Consider explaining what it does before it is filled with items.

\- Consider decreasing the tax collection timer, 8 hours is a long time to
wait.

\- I used up all of my cards/items, now what?

\- I would recommend create a universal, newbie help radio tower/chat group

\- What is the black square when I zoom all the way out?

\- How do I find other people?

------
mfabbri77
Thank You guys for the feedback. We'll definitively take a look to leaflet api
soon; I know that google terms of use aren't good: pay for >25K loads/day for
3 consecutive months sound really scaring to me. In the other hands such
limitation doesn't exist on mobile platforms (android/iOS), that are our final
target.

Tutorials are under heavy development, with IA controlled troops too!

We are considering to make tax-office configurable in terms of payout time.

Good idea the universal radio tower!

The black square is the box in which You'll play, you'll receive updates from
enemy troops and so on...

------
chippy
Nice, I'd recommend using LeafletJS JavaScript mapping API and OpenStreetMap
for the map though - firstly because Google will ask you for money if its busy
or you want to make money off of it, secondly Google's terms of use, copyright
etc might be worth looking at, thirdly customisation and optimisations.

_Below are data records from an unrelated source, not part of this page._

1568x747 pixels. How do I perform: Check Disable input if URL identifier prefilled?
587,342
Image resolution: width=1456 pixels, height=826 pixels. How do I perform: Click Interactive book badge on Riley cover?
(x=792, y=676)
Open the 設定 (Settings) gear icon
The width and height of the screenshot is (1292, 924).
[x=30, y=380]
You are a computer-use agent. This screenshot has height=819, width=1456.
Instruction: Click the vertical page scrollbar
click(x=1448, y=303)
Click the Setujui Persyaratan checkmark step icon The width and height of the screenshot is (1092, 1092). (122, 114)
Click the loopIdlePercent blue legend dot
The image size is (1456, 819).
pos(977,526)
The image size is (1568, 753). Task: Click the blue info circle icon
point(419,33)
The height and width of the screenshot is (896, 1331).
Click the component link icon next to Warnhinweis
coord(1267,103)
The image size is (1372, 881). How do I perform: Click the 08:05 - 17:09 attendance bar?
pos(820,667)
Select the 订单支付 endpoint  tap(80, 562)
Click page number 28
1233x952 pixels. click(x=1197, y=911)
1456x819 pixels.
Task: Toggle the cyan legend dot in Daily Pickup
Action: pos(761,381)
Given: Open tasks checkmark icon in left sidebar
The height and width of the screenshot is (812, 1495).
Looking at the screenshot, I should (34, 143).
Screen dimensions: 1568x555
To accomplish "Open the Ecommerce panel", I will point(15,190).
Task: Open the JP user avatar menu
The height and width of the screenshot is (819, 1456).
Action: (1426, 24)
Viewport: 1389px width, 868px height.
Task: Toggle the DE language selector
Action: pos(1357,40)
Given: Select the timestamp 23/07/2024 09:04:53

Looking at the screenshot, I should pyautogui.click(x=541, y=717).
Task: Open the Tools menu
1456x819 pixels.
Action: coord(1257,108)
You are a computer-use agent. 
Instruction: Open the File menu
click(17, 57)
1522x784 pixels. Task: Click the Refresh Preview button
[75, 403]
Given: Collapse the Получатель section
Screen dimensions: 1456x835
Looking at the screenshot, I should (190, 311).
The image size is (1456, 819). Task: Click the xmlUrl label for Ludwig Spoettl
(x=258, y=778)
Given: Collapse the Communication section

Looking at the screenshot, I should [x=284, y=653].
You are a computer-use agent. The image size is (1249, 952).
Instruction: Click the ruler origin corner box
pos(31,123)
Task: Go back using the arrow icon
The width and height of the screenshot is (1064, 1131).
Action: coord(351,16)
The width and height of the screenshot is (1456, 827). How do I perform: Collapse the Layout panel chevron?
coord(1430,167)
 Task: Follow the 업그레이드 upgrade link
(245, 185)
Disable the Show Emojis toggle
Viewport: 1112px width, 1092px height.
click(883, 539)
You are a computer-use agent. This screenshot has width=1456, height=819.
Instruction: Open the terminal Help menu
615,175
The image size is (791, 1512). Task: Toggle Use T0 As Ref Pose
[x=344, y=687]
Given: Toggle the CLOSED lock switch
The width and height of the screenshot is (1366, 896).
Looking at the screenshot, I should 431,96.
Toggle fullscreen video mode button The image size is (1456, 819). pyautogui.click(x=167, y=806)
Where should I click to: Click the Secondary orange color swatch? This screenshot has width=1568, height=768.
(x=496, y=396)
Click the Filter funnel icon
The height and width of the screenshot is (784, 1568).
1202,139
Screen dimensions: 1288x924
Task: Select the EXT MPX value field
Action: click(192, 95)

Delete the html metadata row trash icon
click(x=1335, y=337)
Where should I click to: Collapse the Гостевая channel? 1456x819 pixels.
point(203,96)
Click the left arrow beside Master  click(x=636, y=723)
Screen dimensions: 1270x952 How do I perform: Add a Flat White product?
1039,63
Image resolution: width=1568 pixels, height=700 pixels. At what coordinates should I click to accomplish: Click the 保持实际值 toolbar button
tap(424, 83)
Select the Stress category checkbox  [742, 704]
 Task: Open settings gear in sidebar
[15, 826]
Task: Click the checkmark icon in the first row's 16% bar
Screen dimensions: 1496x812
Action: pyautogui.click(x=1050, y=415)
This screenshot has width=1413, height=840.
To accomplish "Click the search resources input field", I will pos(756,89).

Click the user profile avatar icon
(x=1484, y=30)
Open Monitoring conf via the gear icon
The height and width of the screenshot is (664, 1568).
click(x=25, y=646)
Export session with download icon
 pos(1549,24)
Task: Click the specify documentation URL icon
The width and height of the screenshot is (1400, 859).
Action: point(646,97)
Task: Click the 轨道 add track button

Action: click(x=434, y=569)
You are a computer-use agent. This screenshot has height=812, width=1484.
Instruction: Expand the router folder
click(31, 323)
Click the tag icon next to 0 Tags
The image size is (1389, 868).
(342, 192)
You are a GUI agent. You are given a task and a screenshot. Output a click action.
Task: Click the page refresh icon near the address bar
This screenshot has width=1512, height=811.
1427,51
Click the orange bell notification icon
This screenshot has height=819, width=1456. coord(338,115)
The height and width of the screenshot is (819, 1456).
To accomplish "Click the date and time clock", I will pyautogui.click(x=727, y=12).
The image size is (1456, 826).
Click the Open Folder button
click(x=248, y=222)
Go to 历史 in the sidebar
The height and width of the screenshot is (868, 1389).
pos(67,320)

You might even start to want to interact with the actual data in the map
further on down the road - something you cannot readily do with Google's
offerings.

------
andrew_gardener
I can't try this out right now but I'm wondering if you can band together with
people close to you and build alliances/nations? Would be very cool to be able
to take over countries and eventually the world if so

------
skann0r
Looks really cool and promising... now I just have to find somebody to play
against! ;)

------
OafTobark
Is there a way to demo this without having to register?